Enquanto um pedido de patente leva em média quatro anos para ser analisado em países desenvolvidos, como EUA e parte da Europa, o Brasil chega a levar 14 anos para executar a mesma tarefa — o triplo do tempo. Essa morosidade é extremamente prejudicial para a criação de um ambiente favorável à inovação, no qual devem estar previstos instrumentos de proteção aos investimentos necessários para criar tecnologias. Sem eles, a inovação fica ameaçada pela pirataria e pela concorrência desleal.

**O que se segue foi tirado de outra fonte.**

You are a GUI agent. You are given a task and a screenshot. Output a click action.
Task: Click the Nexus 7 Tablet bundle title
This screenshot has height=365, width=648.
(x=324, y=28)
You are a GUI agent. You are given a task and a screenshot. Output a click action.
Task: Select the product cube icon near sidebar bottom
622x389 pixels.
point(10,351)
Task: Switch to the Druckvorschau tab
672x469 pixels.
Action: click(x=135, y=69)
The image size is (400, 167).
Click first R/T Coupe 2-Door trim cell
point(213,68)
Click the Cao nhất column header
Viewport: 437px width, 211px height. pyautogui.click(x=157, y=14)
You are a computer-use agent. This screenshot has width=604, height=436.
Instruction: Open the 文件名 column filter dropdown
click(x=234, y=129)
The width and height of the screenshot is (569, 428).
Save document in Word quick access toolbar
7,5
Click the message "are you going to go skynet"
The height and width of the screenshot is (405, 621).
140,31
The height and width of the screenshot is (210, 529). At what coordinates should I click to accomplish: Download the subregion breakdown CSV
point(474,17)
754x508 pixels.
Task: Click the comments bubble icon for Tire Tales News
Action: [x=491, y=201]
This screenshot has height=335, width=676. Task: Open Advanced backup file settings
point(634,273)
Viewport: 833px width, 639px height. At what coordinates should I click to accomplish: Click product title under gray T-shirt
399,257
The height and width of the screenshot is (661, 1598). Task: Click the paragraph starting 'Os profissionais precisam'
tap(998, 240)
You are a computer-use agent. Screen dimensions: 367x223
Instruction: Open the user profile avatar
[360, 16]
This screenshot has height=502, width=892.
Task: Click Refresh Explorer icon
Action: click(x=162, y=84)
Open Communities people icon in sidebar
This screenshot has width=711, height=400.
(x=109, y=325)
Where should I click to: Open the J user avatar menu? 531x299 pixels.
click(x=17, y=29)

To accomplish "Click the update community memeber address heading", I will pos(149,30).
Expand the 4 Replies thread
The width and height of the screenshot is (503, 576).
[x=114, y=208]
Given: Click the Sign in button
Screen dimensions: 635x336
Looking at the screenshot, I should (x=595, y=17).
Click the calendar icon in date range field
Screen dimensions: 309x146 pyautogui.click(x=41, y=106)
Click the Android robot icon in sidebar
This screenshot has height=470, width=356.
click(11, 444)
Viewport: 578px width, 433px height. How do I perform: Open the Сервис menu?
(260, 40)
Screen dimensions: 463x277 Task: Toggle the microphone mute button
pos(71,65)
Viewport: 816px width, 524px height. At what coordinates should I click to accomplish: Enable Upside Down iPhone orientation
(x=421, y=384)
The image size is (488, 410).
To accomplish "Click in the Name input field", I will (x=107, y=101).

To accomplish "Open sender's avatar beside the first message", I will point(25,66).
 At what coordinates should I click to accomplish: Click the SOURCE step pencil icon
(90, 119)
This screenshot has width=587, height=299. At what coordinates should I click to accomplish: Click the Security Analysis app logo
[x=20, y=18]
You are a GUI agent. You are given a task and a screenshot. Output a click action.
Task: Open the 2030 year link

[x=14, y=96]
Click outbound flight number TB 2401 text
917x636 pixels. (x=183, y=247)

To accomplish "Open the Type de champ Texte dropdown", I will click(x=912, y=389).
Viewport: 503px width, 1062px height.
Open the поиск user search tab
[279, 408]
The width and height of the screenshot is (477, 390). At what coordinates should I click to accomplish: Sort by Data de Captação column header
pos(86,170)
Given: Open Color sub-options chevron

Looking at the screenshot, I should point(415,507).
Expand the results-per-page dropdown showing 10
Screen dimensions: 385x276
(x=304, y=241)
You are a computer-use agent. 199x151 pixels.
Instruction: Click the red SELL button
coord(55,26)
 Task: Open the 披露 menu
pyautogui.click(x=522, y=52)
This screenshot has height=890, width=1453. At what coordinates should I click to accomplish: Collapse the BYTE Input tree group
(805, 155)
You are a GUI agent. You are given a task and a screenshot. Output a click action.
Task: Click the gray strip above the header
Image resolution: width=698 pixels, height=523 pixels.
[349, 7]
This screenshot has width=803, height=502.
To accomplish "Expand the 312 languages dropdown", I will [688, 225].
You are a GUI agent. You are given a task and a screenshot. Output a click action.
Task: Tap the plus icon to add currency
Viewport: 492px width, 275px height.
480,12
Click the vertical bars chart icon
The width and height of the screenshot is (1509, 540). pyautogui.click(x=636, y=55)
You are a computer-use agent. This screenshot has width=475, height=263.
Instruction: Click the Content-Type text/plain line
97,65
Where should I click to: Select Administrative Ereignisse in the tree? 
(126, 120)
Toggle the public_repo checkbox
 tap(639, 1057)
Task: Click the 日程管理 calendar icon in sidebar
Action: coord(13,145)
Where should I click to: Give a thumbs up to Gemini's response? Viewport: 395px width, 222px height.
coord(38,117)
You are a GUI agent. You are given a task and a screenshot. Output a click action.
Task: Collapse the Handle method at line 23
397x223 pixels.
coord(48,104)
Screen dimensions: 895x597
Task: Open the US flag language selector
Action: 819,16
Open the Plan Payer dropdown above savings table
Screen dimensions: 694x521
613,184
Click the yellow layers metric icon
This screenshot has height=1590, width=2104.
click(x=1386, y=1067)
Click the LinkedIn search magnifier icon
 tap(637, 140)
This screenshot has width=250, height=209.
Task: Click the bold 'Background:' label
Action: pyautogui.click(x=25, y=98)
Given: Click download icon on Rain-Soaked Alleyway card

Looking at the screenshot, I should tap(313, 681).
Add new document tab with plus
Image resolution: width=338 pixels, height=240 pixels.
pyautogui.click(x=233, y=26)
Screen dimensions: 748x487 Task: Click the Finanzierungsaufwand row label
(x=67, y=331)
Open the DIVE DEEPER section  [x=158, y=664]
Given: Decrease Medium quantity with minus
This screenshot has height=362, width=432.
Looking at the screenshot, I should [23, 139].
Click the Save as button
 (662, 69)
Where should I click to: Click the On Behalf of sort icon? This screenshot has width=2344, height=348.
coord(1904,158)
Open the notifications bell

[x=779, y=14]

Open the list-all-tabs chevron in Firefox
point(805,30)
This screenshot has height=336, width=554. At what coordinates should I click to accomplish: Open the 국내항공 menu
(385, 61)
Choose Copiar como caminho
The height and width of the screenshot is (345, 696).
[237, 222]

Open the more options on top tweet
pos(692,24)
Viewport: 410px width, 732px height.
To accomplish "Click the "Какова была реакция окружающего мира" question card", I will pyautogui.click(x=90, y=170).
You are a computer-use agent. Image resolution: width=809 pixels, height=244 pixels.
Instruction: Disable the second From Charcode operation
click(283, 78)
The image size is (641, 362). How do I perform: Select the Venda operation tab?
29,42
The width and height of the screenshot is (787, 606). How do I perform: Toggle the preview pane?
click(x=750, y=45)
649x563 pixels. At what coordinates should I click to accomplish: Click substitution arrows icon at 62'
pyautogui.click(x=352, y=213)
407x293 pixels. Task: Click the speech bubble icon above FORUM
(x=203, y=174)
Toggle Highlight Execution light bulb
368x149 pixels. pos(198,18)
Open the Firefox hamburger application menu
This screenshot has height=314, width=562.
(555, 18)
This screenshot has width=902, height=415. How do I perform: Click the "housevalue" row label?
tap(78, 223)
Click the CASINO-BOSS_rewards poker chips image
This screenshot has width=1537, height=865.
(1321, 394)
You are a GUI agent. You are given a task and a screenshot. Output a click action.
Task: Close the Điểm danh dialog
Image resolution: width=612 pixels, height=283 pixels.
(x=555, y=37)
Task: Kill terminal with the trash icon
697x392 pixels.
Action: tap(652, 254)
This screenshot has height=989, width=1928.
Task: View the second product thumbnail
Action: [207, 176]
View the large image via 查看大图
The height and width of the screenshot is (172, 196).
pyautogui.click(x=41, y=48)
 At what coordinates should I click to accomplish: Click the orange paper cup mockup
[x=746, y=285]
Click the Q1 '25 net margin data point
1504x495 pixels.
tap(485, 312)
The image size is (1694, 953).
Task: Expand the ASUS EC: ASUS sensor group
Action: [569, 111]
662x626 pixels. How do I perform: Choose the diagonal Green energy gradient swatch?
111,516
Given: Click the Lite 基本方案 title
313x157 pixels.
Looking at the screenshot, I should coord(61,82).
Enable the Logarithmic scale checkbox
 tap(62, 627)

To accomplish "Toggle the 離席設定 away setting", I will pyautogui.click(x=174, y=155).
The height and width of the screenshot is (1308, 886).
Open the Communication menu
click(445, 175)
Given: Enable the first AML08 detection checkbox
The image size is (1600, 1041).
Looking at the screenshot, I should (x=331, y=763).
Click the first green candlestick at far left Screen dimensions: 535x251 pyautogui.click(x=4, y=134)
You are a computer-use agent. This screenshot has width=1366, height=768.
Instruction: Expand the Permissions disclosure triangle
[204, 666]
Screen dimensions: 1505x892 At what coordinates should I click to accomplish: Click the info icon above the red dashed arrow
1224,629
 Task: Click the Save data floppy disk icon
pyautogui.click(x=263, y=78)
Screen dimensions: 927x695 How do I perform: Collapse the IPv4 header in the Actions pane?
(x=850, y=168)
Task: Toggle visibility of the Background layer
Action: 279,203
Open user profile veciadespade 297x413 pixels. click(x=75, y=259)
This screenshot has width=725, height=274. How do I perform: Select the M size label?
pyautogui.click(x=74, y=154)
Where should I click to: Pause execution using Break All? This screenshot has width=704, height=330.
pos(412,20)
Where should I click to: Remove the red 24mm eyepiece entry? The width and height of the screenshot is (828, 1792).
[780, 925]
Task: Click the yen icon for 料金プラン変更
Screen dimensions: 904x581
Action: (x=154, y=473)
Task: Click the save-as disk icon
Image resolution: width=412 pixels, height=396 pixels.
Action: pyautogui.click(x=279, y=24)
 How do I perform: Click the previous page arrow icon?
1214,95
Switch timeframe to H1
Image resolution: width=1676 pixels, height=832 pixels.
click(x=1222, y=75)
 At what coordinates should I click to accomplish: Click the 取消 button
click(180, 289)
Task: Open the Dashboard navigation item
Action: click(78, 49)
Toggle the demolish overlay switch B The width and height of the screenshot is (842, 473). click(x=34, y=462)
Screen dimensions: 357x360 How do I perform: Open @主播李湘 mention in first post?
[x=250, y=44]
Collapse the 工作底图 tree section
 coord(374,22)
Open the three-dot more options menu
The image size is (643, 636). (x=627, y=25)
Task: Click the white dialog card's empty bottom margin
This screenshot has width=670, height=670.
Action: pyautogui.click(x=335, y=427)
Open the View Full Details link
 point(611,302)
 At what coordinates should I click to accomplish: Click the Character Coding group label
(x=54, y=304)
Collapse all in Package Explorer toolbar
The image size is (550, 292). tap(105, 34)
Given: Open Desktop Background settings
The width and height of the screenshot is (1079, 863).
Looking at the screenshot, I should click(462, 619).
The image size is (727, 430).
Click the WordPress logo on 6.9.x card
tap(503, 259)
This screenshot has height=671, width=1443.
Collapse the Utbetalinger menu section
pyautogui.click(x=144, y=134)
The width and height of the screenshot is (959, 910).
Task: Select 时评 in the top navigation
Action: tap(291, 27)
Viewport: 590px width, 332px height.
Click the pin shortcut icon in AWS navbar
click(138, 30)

“Apesar de duas décadas terem se passado desde a criação da Lei de Propriedade Industrial, ainda estamos distantes de ser um país que promova a inovação de forma realmente competitiva — afirma o ex-deputado federal (PMDB-RS) e ex-governador do Rio Grande do Sul e presidente-executivo da Associação da Indústria Farmacêutica de Pesquisa (Interfarma), Antônio Britto.

Segundo Britto, isso acontece devido à grave situação do Instituto Nacional de Propriedade Industrial (INPI). Ele hoje apresenta um número insuficiente de examinadores, apenas 1/3 da quantidade ideal. Cada examinador é responsável por cerca de 900 processos, enquanto na Europa o número é dez vezes menor. Ano passado 350 novos funcionários foram aprovados em concurso público, mas eles nunca chegaram a ser contratados. Faltam recursos para isso. E, assim, a fila dos pedidos segue aumentando.

Os poucos examinadores, apesar de altamente qualificados, começam a perder condições técnicas e atualizações profissionais. Paralelo a isso, a função estratégica do instituto também está sendo negligenciada, uma vez que ele tem se distanciado de debates importantes para o futuro político, econômico e tecnológico do Brasil.